At the end of each week, I usually collate a lightly edited collection of recent comments I’ve made on social media, which I think of as my public scratch pad. I find knowing I’ll revisit my posts to be a positive and mellowing influence on my social media activity. I mostly hang out on Mastodon (at post.lurk.org/@disquiet), and I’m also trying out a few others. And I generally take weekends off social media. In fact, currently I’m off social media entirely (and I’m off a lot of other digital social venues, as well, including several Slacks, several email discussion lists, several Discourses, etc.), and that will remain the case until the first week or so of January. So, what follows are some notes I made for myself — a digital social network of one — from the past week:

▰ Virginia Woolf’s Mrs. Dalloway might as well come all highlighted in yellow, ’cause that’s what it looks like after I’ve read it:

“For having lived in Westminster — how many years now? over twenty — one feels even in the midst of the traffic, or waking at night, Clarissa was positive, a particular hush, or solemnity; an indescribable pause; a suspense (but that might be her heart, affected, they said, by influenza) before Big Ben strikes. There! Out it boomed. First a warning, musical; then the hour, irrevocable. The leaden circles dissolved in the air.”

▰ I’m loving the score to The Agency (the remake of The Bureau, now with Michael Fassbender, most definitely playing a different spy from the one he played in David Fincher’s The Killer — his current mode seems to be, “What if I did what Liam Neeson did except the stories are interesting”), but the music doesn’t appear to be online yet, so I’ve been listening to other scores (Living, Censor, All of Us Strangers) and other music by its composer, Emilie Levienaise-Farrouch.

▰ There’s a great moment in the first episode of The Agency when Michael Fassbender’s spy character, having confirmed that his apartment is full of surveillance equipment, steps onto his balcony.
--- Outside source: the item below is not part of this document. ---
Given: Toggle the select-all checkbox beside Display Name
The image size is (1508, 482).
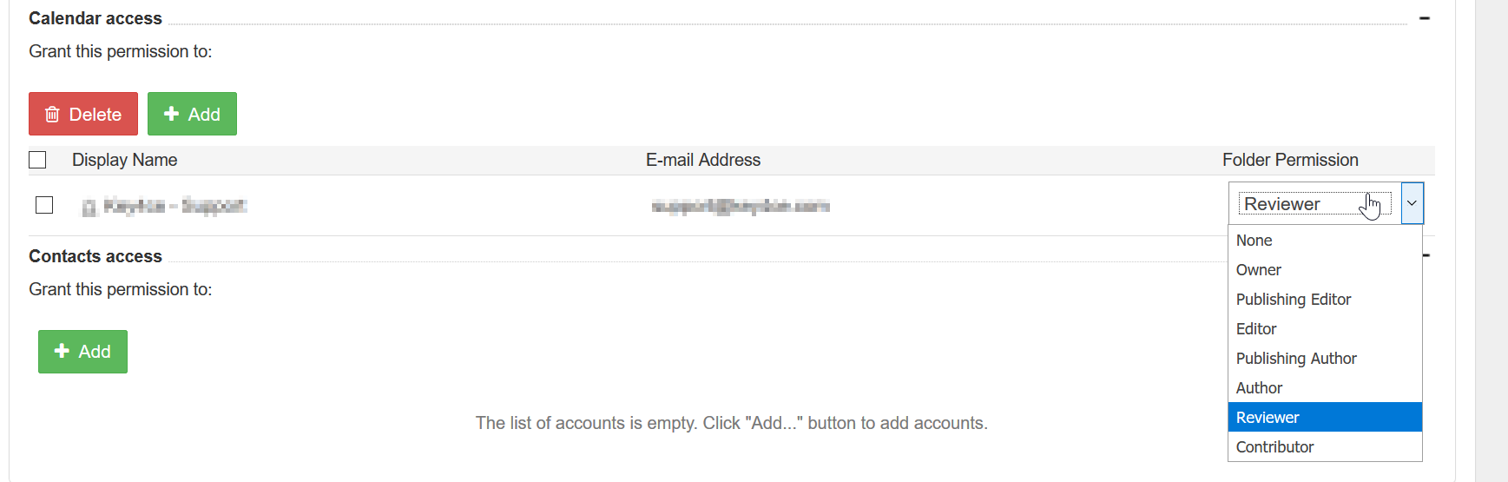Looking at the screenshot, I should click(37, 160).
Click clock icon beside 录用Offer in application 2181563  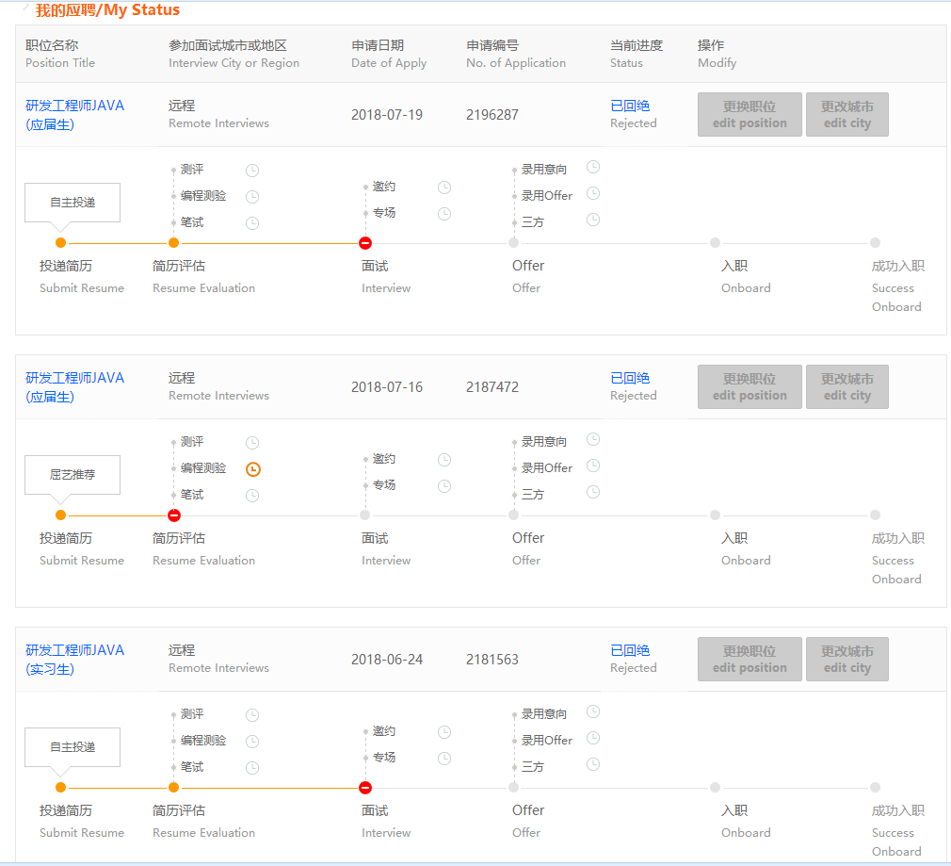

The song “It’s Not Easy” by Ofege plays, and sonically superimposed on it, as the camera pulls back to show the expanse of London, are countless voices being overheard.

▰ I tend toward a mode one might call “handwringing” when it comes to year-end best-of lists. I used to do them more enthusiastically. I kind of don’t enjoy making them. I find the undertaking dispiriting — ranking, leaving things out, and so forth. And yet! And yet, I like looking at other people’s lists, because it’s a great way to discover things, and to think about things in a broader context. For example, anyone who puts new new Lia Kohl or FourColor records on a year-end list is likely to have something else on their list that I might never have heard of, and might enjoy. So, I did make a list (also because some publications I write for requested such a list). I would love to see other people’s best-of lists.
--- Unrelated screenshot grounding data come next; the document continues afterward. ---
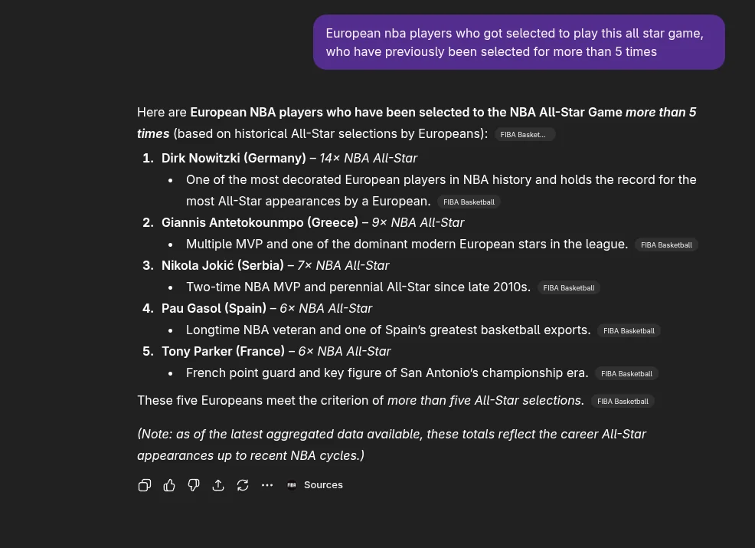Viewport: 755px width, 548px height.
Task: Click the purple user message bubble
Action: coord(518,43)
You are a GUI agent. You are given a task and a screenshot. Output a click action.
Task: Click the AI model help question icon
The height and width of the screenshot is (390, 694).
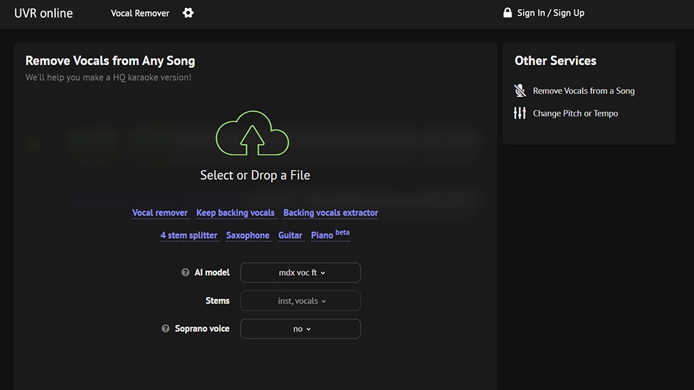185,273
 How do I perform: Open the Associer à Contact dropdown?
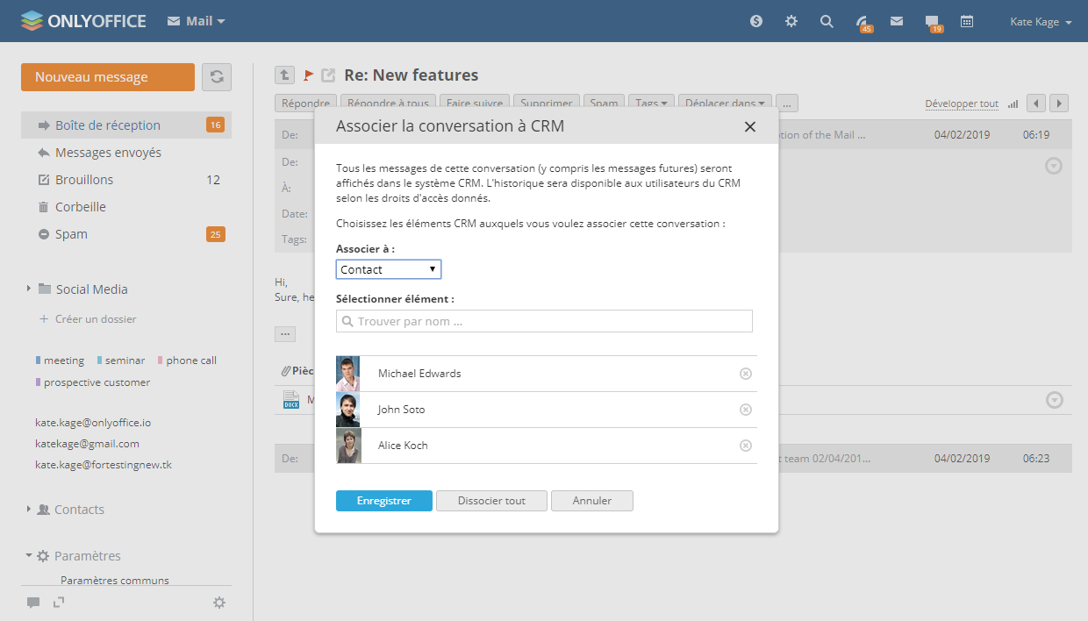(x=389, y=269)
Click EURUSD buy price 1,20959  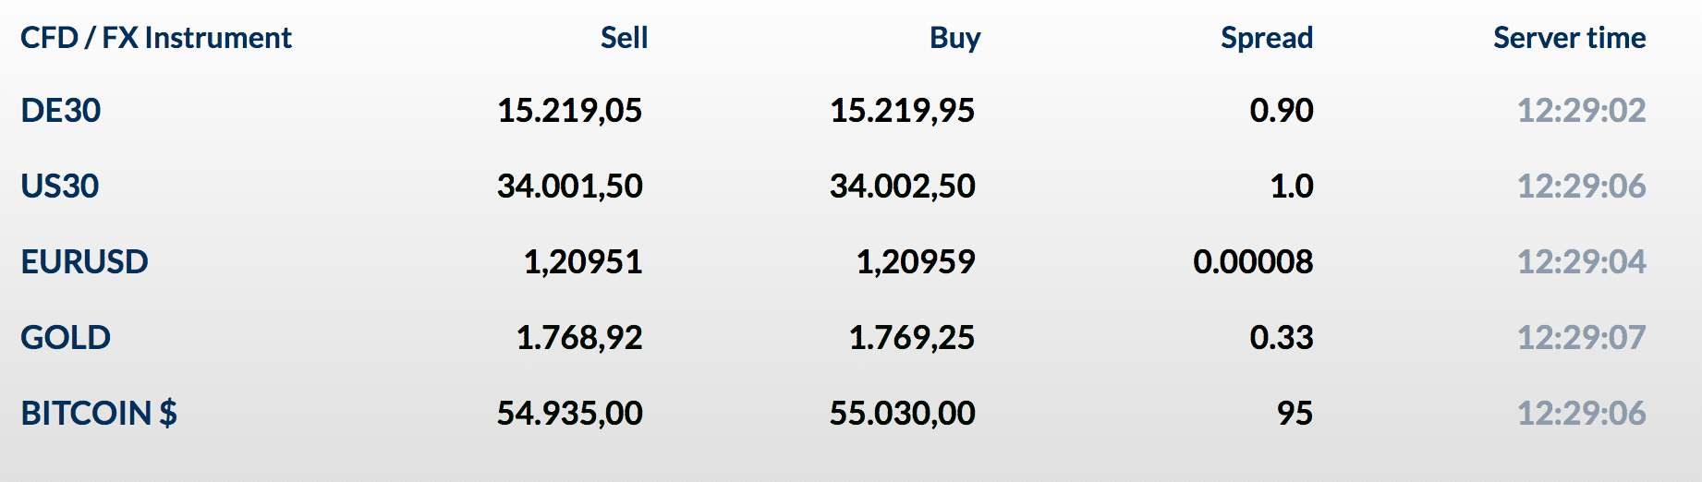[915, 262]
▰ Lies down on the couch after several meetings. Feels earthquake. Continues to feel earthquake. Recuperates, to a degree, from the earthquake. Is ravaged by phone’s tsunami alert klaxon.
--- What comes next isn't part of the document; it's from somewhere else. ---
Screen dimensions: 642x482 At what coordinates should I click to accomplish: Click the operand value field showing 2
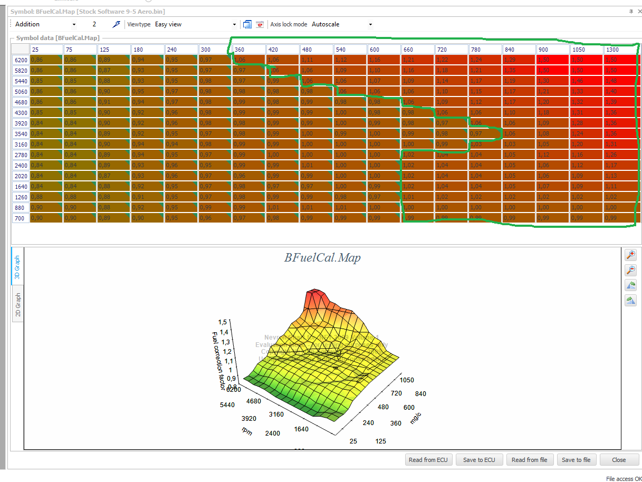click(95, 24)
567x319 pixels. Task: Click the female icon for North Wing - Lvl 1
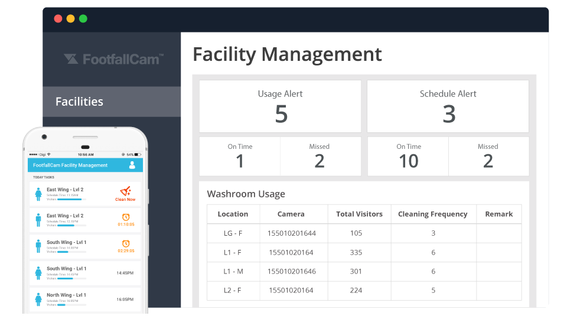point(38,298)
▰ I like living walking distance from multiple establishments that sell handmade, inexpensive, frozen dumplings — and after I type this, I realize I meant Chinese, but there are also a lot of Eastern European options. Clearly, the ones I cooked up this week were meant to be steamed, not boiled. My bad.

▰ I was on a Rolling Stones kick for much of the week. “Hang Fire” is one of the best Cars songs the Cars never recorded. I would have loved to have heard the Bee Gees cover “Miss You.” I think of Bill Wyman as the Stones’ inker, in comics-drawing terms: the band sketches the song, and then he inks it.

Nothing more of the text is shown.